Indigenous peoples in Canada continue to struggle for their cultural survival and acknowledgement of their legal rights. Canada’s reluctant accession to the United Nations Declaration on the Rights of Indigenous Peoples in late 2010 has not led to a change in policy approach any more than the Prime Minister’s apology for residential schools in 2009. Assimilation continues slowly, though this policy – formerly explicit – has failed to achieve its full objective over the past 200 years.
Assimilation policy is now cloaked in the language of formal equality. Over the past 50 years – most notably in the White Paper of 1969 – successive governments have attempted to diminish Indigenous rights to precisely those of other Canadians while pretending that this was a step forward. However, to imagine that Indigenous rights are the same as those of other Canadians is to deny the distinct legal and constitutional reality enshrined in treaties, the Royal Proclamation of 1763, Sections 25 and 35 of the Constitution and the United Nations Declaration on the Rights of Indigenous Peoples.
For the most part, policy prescriptions that would aim to address income inequality for the bulk of the country strive to create greater harmony within our society by reducing differentiation.
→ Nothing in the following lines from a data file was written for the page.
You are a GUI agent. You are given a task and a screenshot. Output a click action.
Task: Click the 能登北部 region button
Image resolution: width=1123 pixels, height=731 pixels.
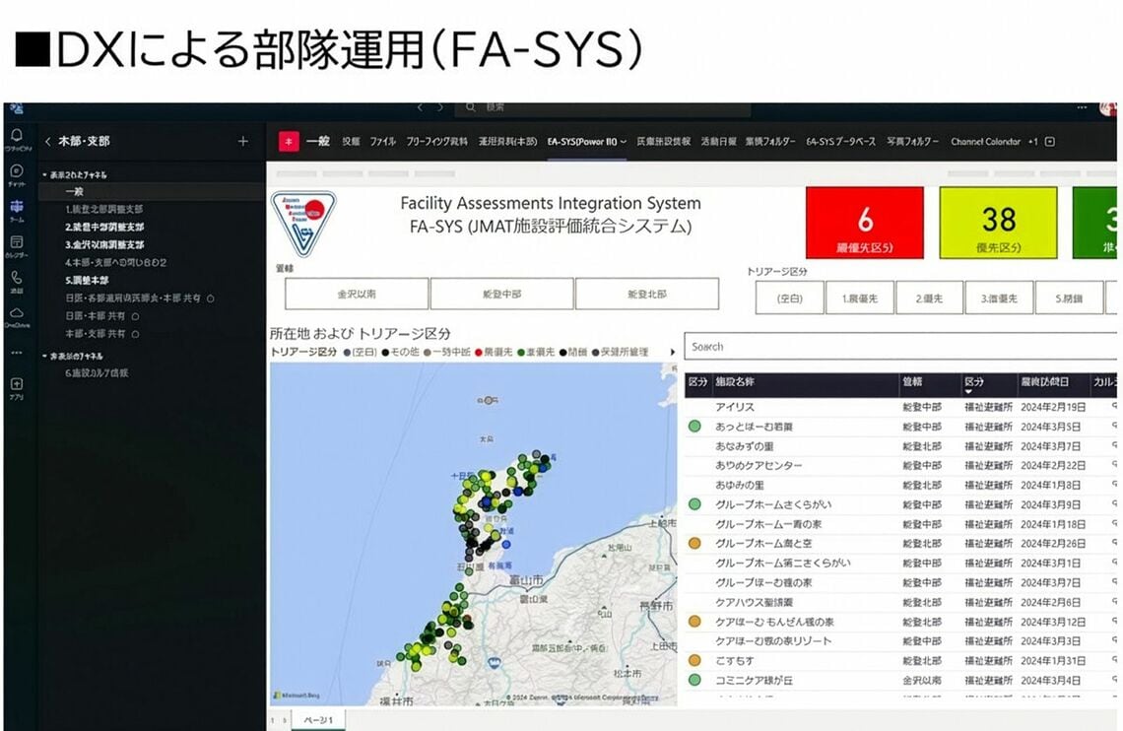(x=647, y=293)
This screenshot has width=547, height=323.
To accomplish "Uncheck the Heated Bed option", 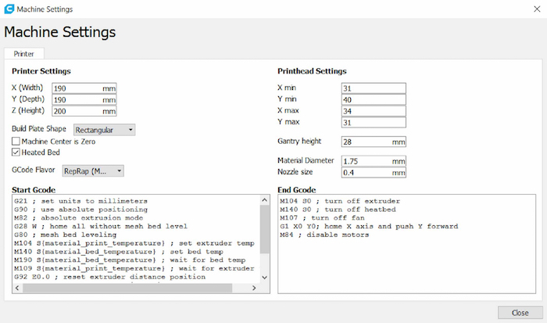I will (16, 152).
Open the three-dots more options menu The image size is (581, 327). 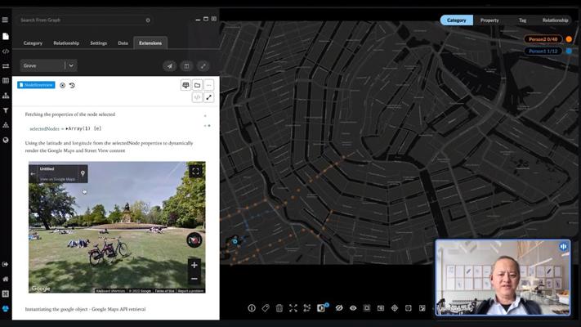pyautogui.click(x=209, y=85)
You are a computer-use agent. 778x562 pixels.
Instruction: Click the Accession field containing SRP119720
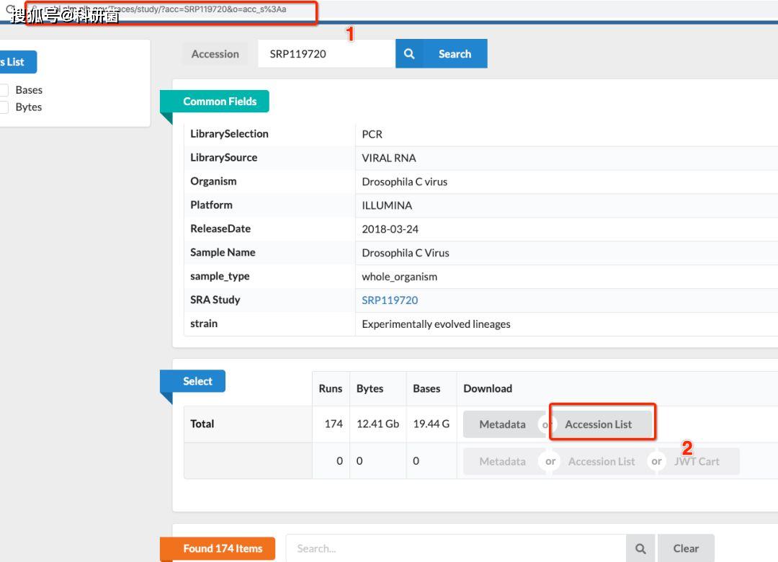pos(326,54)
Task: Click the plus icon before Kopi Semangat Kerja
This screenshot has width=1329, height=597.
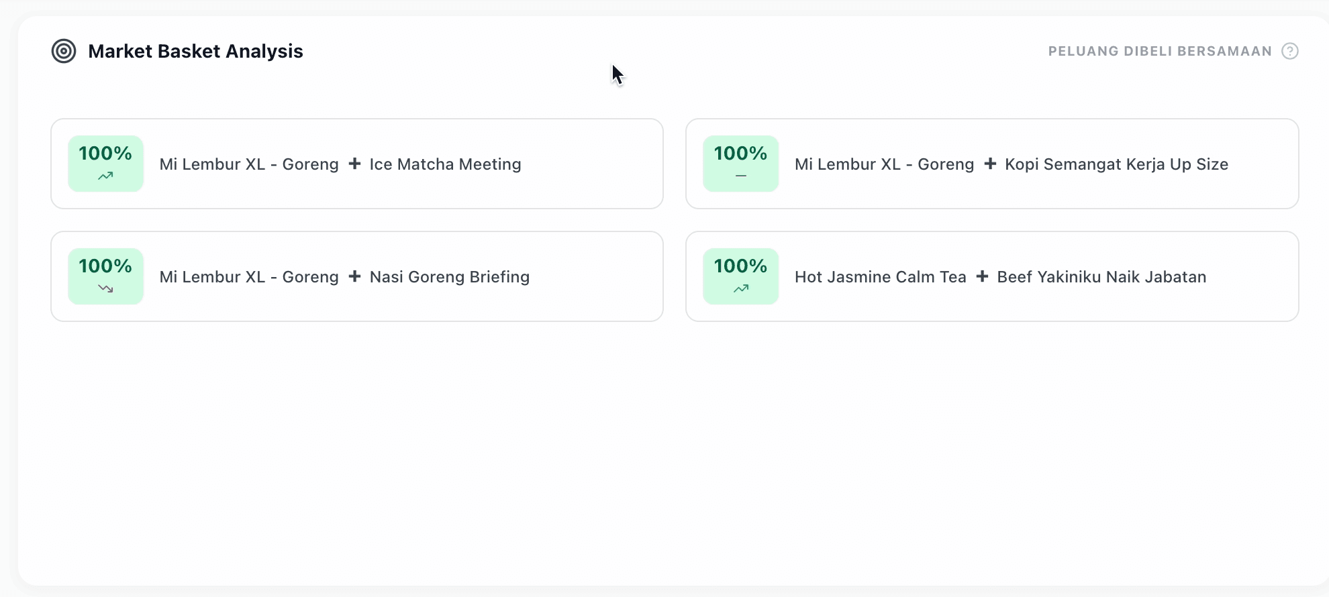Action: pos(989,164)
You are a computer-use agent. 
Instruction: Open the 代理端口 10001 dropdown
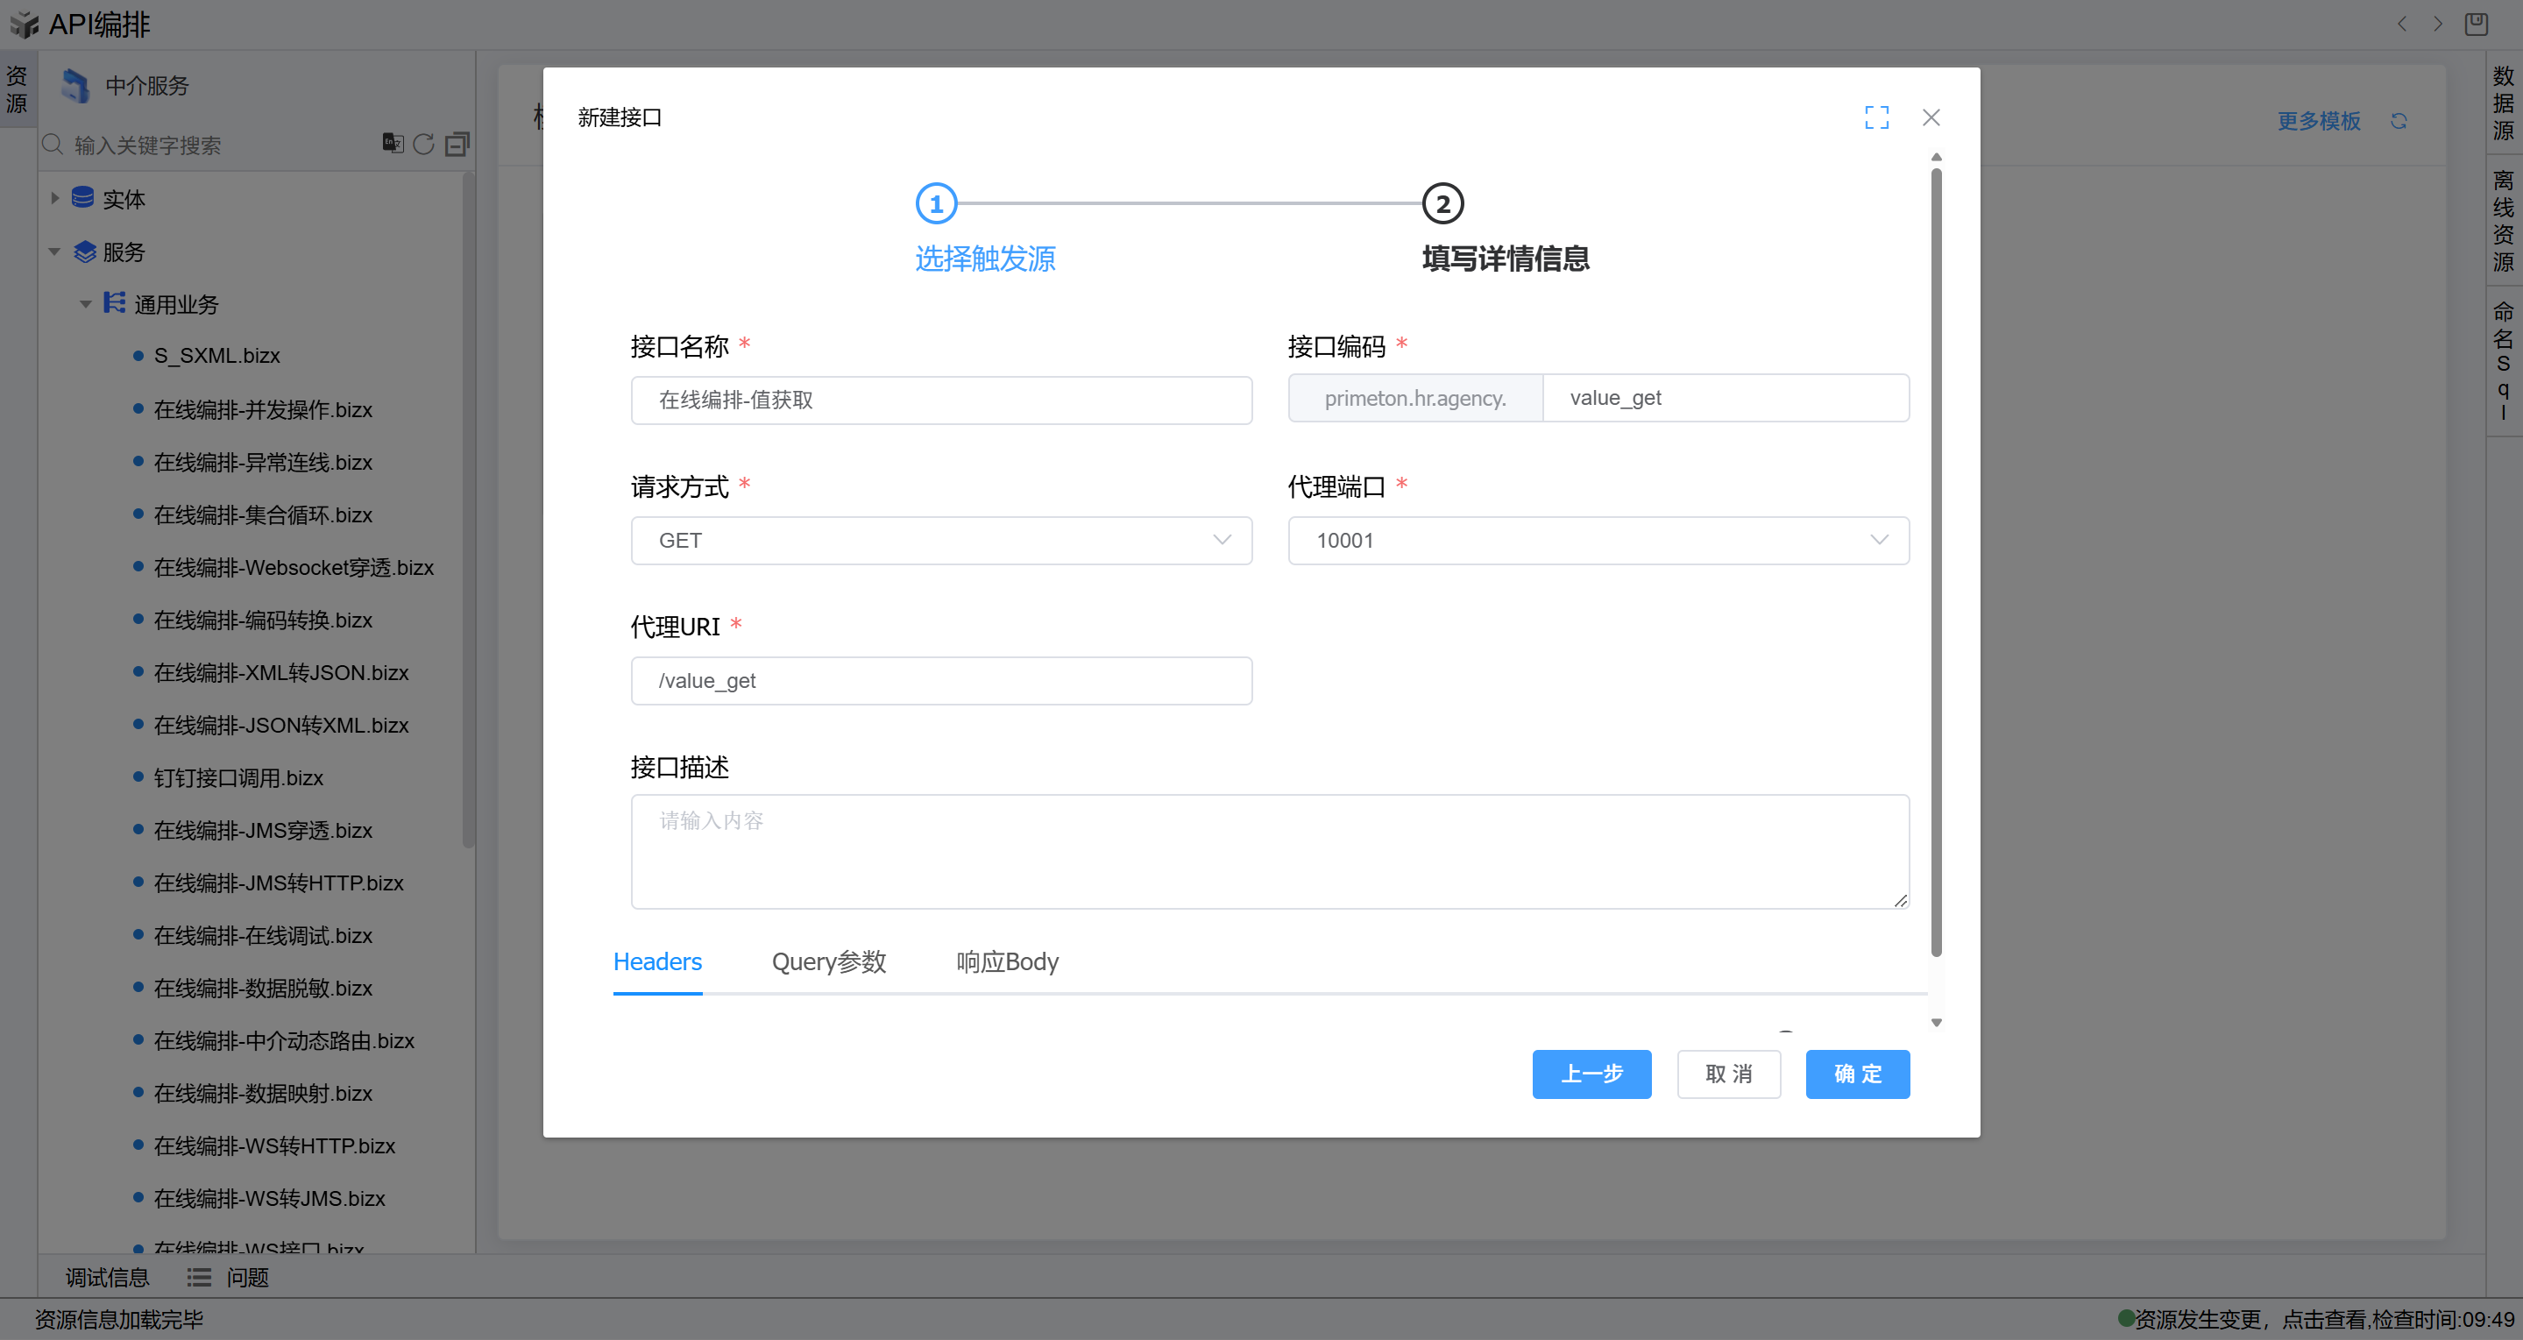click(1597, 541)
For First Nations, Inuit and Métis peoples, however, efforts to increase equality must be informed by the historical and contemporary reality of a people still fighting for acknowledgement of their humanity (implicitly denied through the continuing reliance of the Crown on the notion of terra nullius), their inheritance (actively refused by Canada in conflicts over Aboriginal rights and title), and their autonomy (deprived by the Indian Act and other colonial legal instruments). Policy makers must guard against the attraction of formal equality and aim toward substantive equality by broadening the scope of their analyses and prescriptions.
Many believe that social harmony can be achieved by pursuing the goal of reconciliation – as prescribed by the Supreme Court and explicitly endorsed by Indigenous leadership – which is intended to replace assimilation as the governing policy for relations between First Nations, Inuit and Métis peoples and the rest of Canada. Reconciliation demands a diagnosis and set of prescriptions that are wholly different from those that would address income inequality in the rest of Canada. Those prescriptions might begin with historical, legal and cultural education for the majority of Canadians and greater autonomy and political empowerment for Indigenous peoples. This approach may or may not lead in the short term to a reduction in income inequality, but is a necessary step in restoring the broader equality between societies that has been ruptured by the legacy of colonialism.
The exceptional circumstance of Indigenous peoples in Canada requires a holistic approach to restoring equality that goes well beyond the question of income and speaks to bringing about economic equality as part of political and social change.